A inovação trazida pelo novo regulamento é ilegal e inconstitucional

As áreas sem relatório final de pesquisa apresentado continuam livres para requerimentos de pesquisa com a entrada em vigor do novo Regulamento do Código de Mineração?

Para aquisição originária, (quer dizer, fora as hipóteses de se adquirir ou arrendar os direitos de terceiros) de direitos minerários, o interessado no futuro aproveitamento econômico de recursos minerais deve requerer a titularidade dos direito minerários por meio de processo administrativo junto à Agência Nacional de Mineração - ANM, recentemente implantada e que substituiu o Departamento Nacional de Produção Mineral - DNPM.
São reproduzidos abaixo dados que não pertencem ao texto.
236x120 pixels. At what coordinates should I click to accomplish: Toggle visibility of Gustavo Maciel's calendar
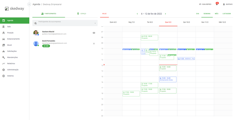point(94,33)
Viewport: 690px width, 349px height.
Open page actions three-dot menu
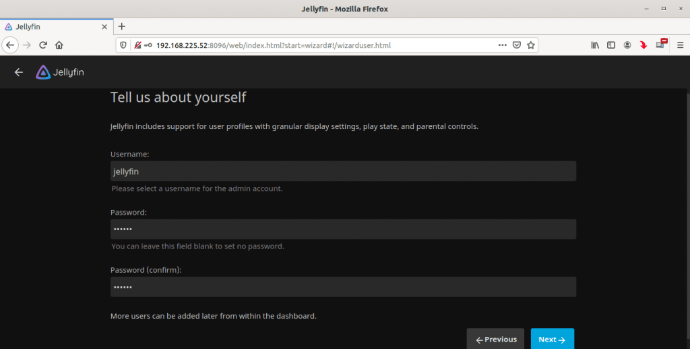[502, 45]
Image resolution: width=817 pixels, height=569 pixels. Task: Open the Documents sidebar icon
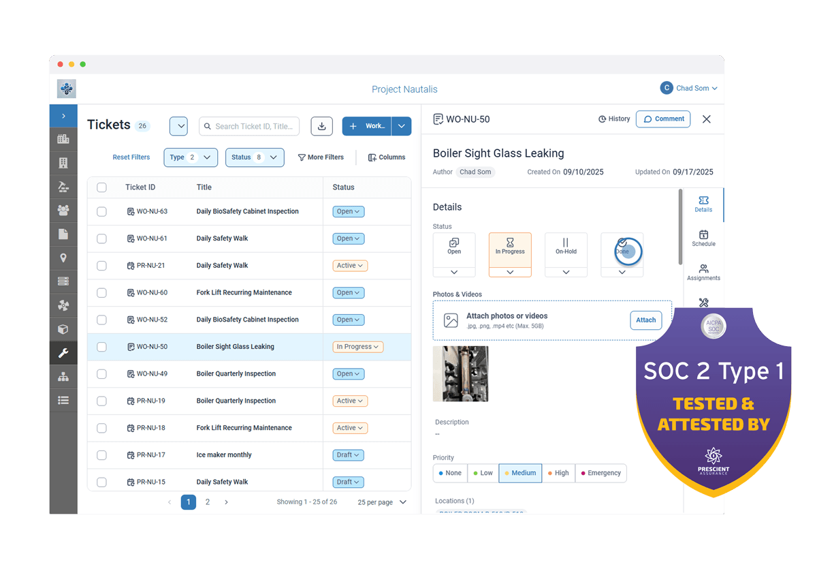pyautogui.click(x=63, y=234)
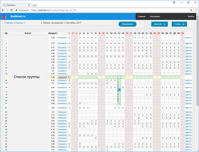
Task: Reload the page with the refresh icon
Action: tap(11, 10)
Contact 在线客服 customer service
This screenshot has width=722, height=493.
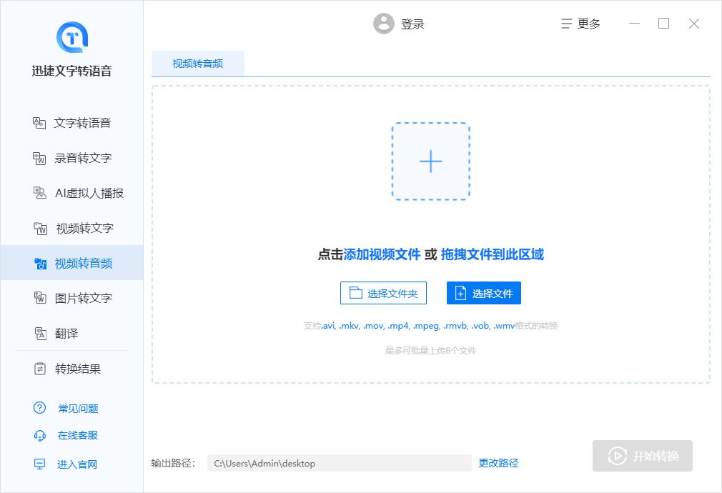click(79, 436)
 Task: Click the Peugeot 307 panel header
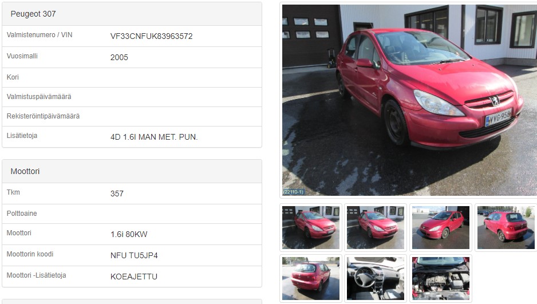[132, 14]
Em breves linhas, um dos princípios basilares do Direito Minerário é o Princípio da Prioridade, que prevê que se tornará titular dos direitos minerários o primeiro a requerer a titularidade de área “livre”, e desde que preencha os requisitos legais do requerimento apresentado (disposição do Art. 16, I a VII; e de Art. 17; Código de Mineração).

Para o objetivo deste artigo é importante ressaltar que, dentre as hipóteses previstas no Art. 18 , Código de Mineração, para ser considerada livre a área não pode estar “vinculada à autorização de pesquisa, com relatório dos respectivos trabalhos tempestivamente apresentado, e pendente de decisão”.
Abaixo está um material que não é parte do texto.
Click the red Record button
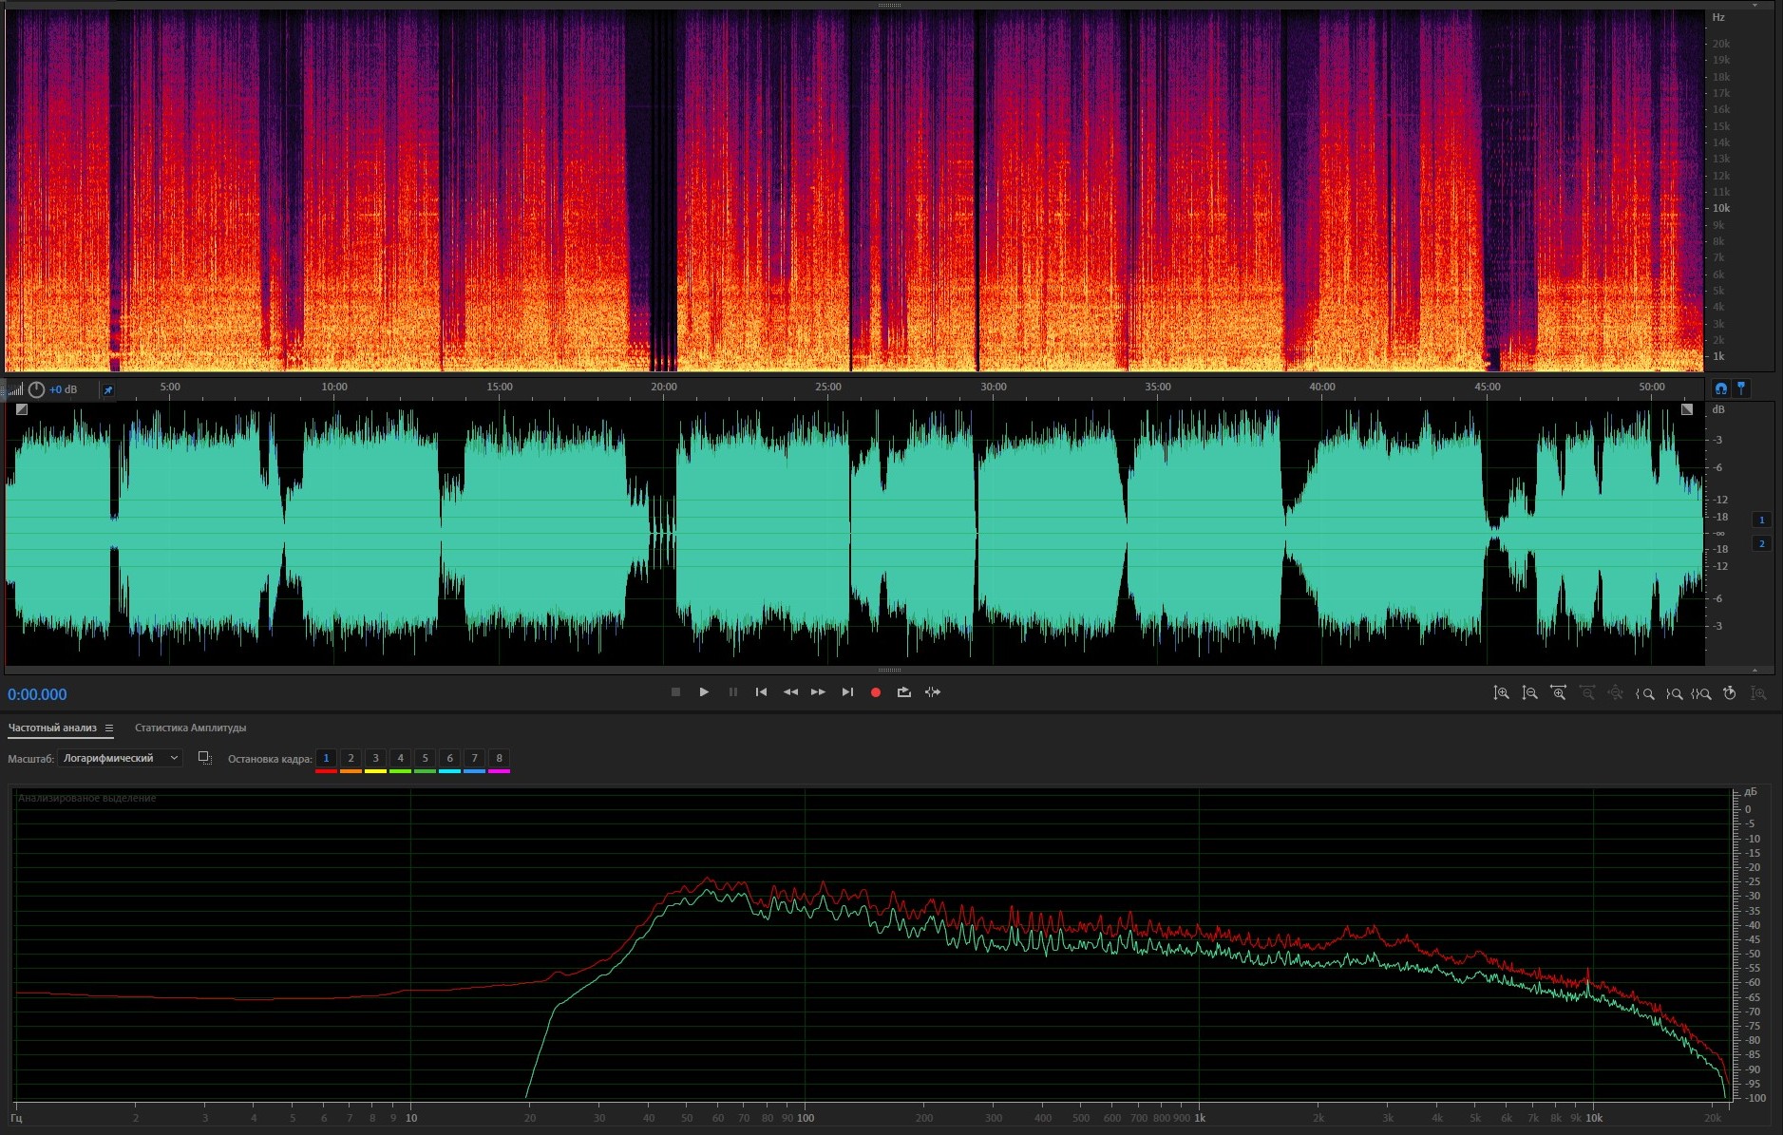 point(875,692)
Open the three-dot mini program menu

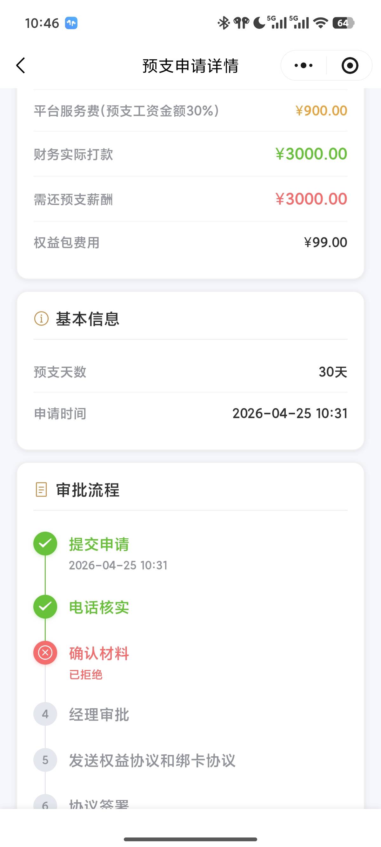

Segundo esta previsão legal, o interessado pode se tornar titular de direito minerário por meio de protocolo prioritário de requerimento de pesquisa na ANM, cujo objeto seja área que, não obstante vinculada à autorização de pesquisa, esteja livre em razão da não apresentação tempestiva do relatório.

Em interpretação simples e direta desse dispositivo, percebe-se com clareza que o legislador colocou como requisito para a oneração da área (a área não estar livre) que o relatório tenha sido apresentado tempestivamente. Em dedução lógica, no caso de não ser apresentado o relatório a área não estaria enquadrada nessas hipóteses, estando, portanto, livre para requerimentos.

Esse regramento, registre-se, é a causa das famigeradas “filas” perante o antigo DNPM, em que requerentes passavam dias, semanas ou até meses para guardar um lugar e à espreita de áreas em que o titular deixasse de apresentar o relatório final de pesquisa tempestivamente.

Outra forma de se adquirir originariamente um direito minerário, até a entrada em vigor do novo regramento inserto no Decreto 9.406/2018, era a possibilidade de sair-se vencedor de edital de disponibilidade, mediante apresentação da melhor proposta técnica a juízo do antigo DNPM.

Ocorre que, em razão da instalação da ANM em 05 de dezembro de 2018, o Decreto 9.406/2018 que institui o novo Regulamento do Código de Mineração entrou em vigor, nos termos do Art. 84, II, trazendo inovação na ordem jurídica, dentre outros, em relação à hipótese de área ficar livre para requerimentos.

Com efeito, a partir do novo Regulamento, nos processos de direitos minerários em que não houve a apresentação tempestiva de relatório final de pesquisa a área não mais se tornará livre, conforme a literalidade do Art. 8º, VII, “a”, do novo Regulamento do Código de Mineração:

Art. 8º Será considerada livre a área que não se enquadre em quaisquer das seguintes hipóteses:

VII - área vinculada a autorização de pesquisa nas seguintes condições:

a) sem relatório final de pesquisa tempestivamente apresentado;

Como se pode ver, a intepretação lógica desse dispositivo nos leva à conclusão de que a área vinculada à autorização de pesquisa, com relatório final de pesquisa apresentado intempestivamente, não é mais considerada livre, para fins de ser objeto de requerimento de titularidade de direitos minerários.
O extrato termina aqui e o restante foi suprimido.